Demokratik Kongo Cumhuriyeti’nde devam eden çatışmaların sona erdirilmesi amacıyla Tanzanya’da gerçekleştirilen bölgesel zirvede, taraflara beş gün içinde koşulsuz ateşkes sağlama çağrısı yapıldı.
Ruanda Devlet Başkanı Paul Kagame ve Kongo Demokratik Cumhuriyeti Devlet Başkanı Felix Tshisekedi’nin katıldığı zirvede, Afrika liderleri bölgedeki krizden duydukları derin endişeyi dile getirdi. Zirvenin sonuç bildirisinde, her iki ülkenin ordu komutanlarının “beş gün içinde bir araya gelerek derhal ve koşulsuz ateşkes için teknik yönlendirme sağlamaları” çağrısında bulunuldu. Ayrıca, ölü ve yaralıların tahliyesi için insani yardım koridorların açılması gerektiği vurgulandı.

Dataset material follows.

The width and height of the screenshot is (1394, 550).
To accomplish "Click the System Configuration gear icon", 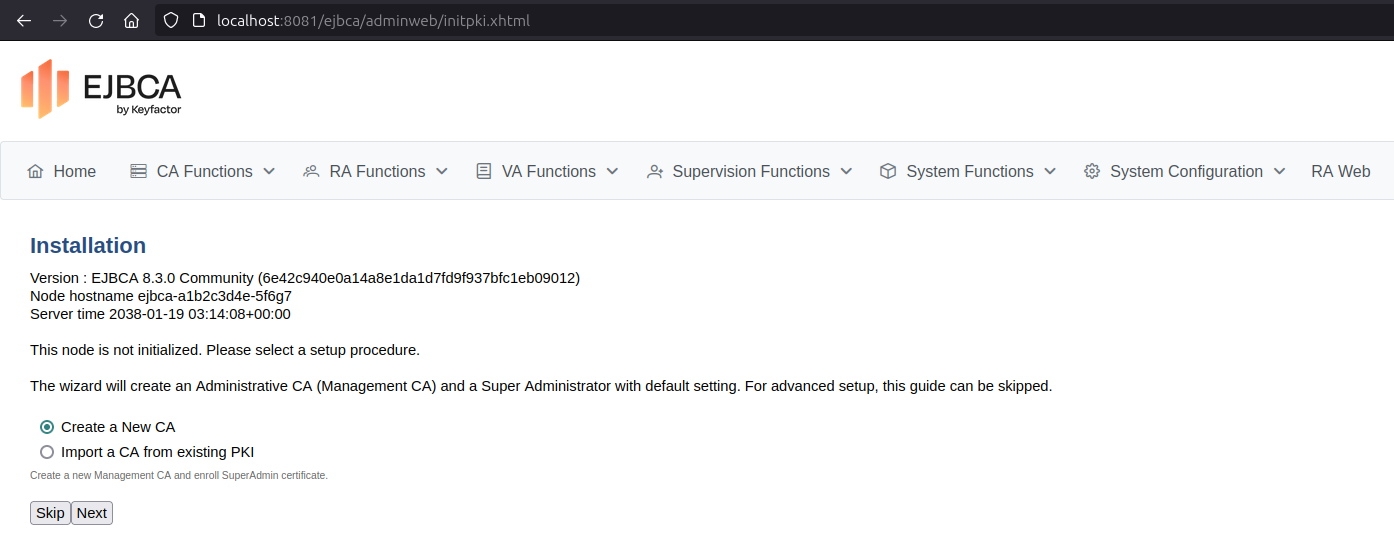I will (1092, 172).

M23 İsyancı Grubu ve Artan Gerilim
Ruanda destekli olduğu iddia edilen M23 silahlı grubu, mineral zengini doğu Kongo Demokratik Cumhuriyeti’nde hızla toprak kazanarak binlerce kişinin ölümüne ve büyük çapta göçlere neden oldu. Grup, geçen hafta Kuzey Kivu eyaletinin başkenti Goma’yı ele geçirerek komşu Güney Kivu’ya doğru ilerlemeye başladı.
Güney Kivu’nun başkenti Bukavu’ya yaklaşık 60 kilometre mesafede çatışmaların devam ettiği belirtilirken, bölgedeki yerel halk arasında panik havasının hâkim olduğu bildirildi.

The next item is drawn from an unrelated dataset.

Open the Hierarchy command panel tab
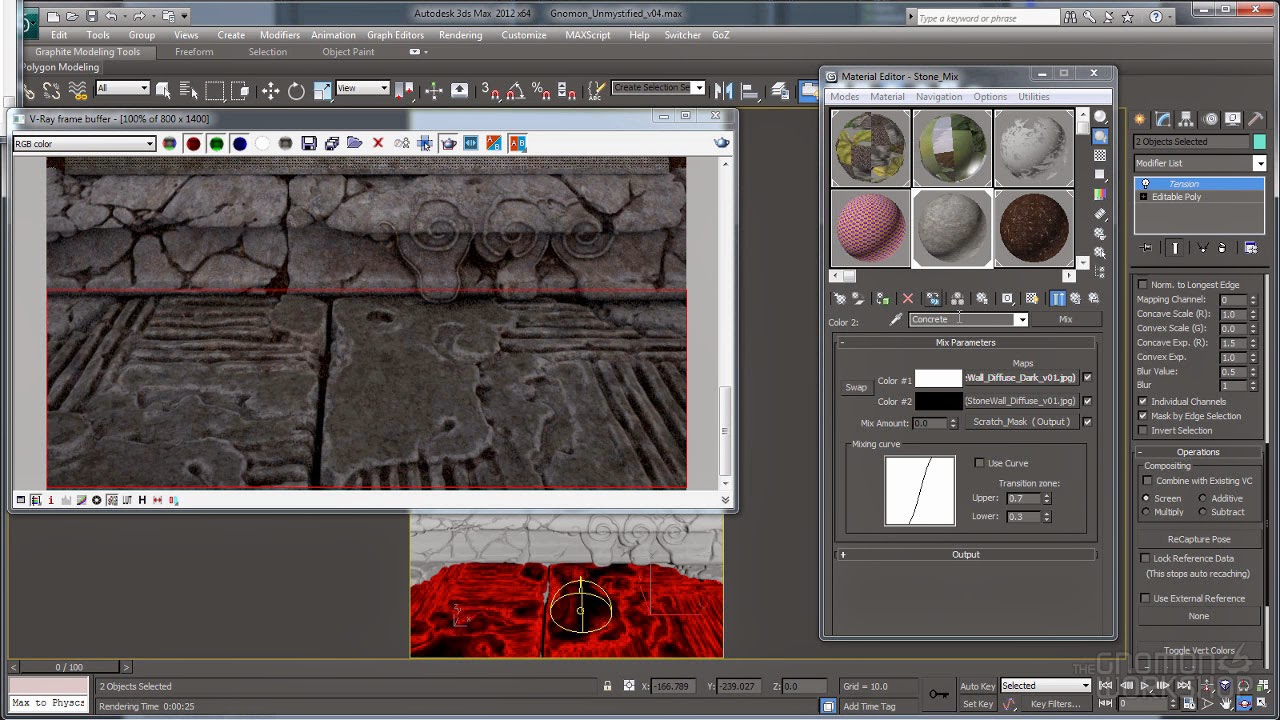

Zirvede konuşan Kenya Devlet Başkanı ve Doğu Afrika Topluluğu’nun (EAC) mevcut başkanı William Ruto, tüm tarafları ateşkesi uygulamaya ve M23’ün ilerlemesini durdurmaya çağırdı.
Ruanda ve DRC Arasındaki Suçlamalar
M23’ün 2021’de yeniden ortaya çıkmasından bu yana barış görüşmeleri başarısız olurken, yapılan ateşkes anlaşmaları da kısa sürede çöktü. Ruanda, M23’e askeri destek verdiği iddialarını reddetse de, BM’nin geçen yıl yayımladığı bir rapor, Ruanda’nın DRC’de yaklaşık 4.000 asker bulundurduğunu ve ülkenin değerli madenlerini kaçırarak ekonomik kazanç sağladığını öne sürdü.

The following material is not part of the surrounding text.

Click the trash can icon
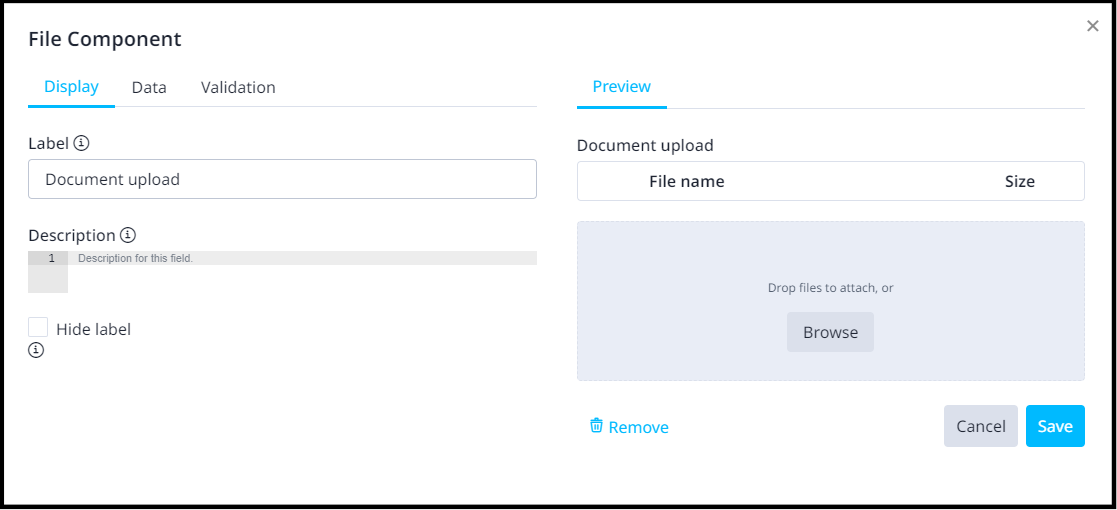The image size is (1117, 510). pos(596,426)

Öte yandan Ruanda, Kongo Demokratik Cumhuriyeti’ni, 1994 Ruanda Soykırımı sırasında Tutsilere karşı katliamlar gerçekleştiren Hutular tarafından kurulan FDLR silahlı grubuna destek vermekle suçluyor.
Bölgesel Savaş Endişesi
M23’ün stratejik öneme sahip Kavumu kasabasına ilerlediği haberleri üzerine zirve düzenlenirken, Bukavu’da halkın dükkanlarını kapatarak kaçmaya çalıştığı ve Ruanda sınırında büyük bir yoğunluk yaşandığı bildirildi.
BM İnsan Hakları Yüksek Komiseri Volker Türk, M23’ün 26 Ocak’ta Goma’ya girmesinden bu yana yaklaşık 3.000 kişinin öldüğünü, 2.880 kişinin ise yaralandığını açıkladı. Ayrıca tecavüz, toplu tecavüz ve cinsel kölelik iddialarının doğrulandığını belirtti.
M23, Goma’da kendi belediye başkanını ve yerel yöneticilerini görevlendirerek ulusal başkent Kinşasa’ya sızma planlarını sürdürüyor. DRC ordusunun yetersiz eğitimi ve yolsuzluk iddiaları nedeniyle birçok cephede geri çekilmek zorunda kaldığı belirtilirken, Güney Afrika, Burundi ve Malavi gibi ülkelerin DRC’ye askeri destek sağlaması, bölgesel bir savaş ihtimalini gündeme getiriyor.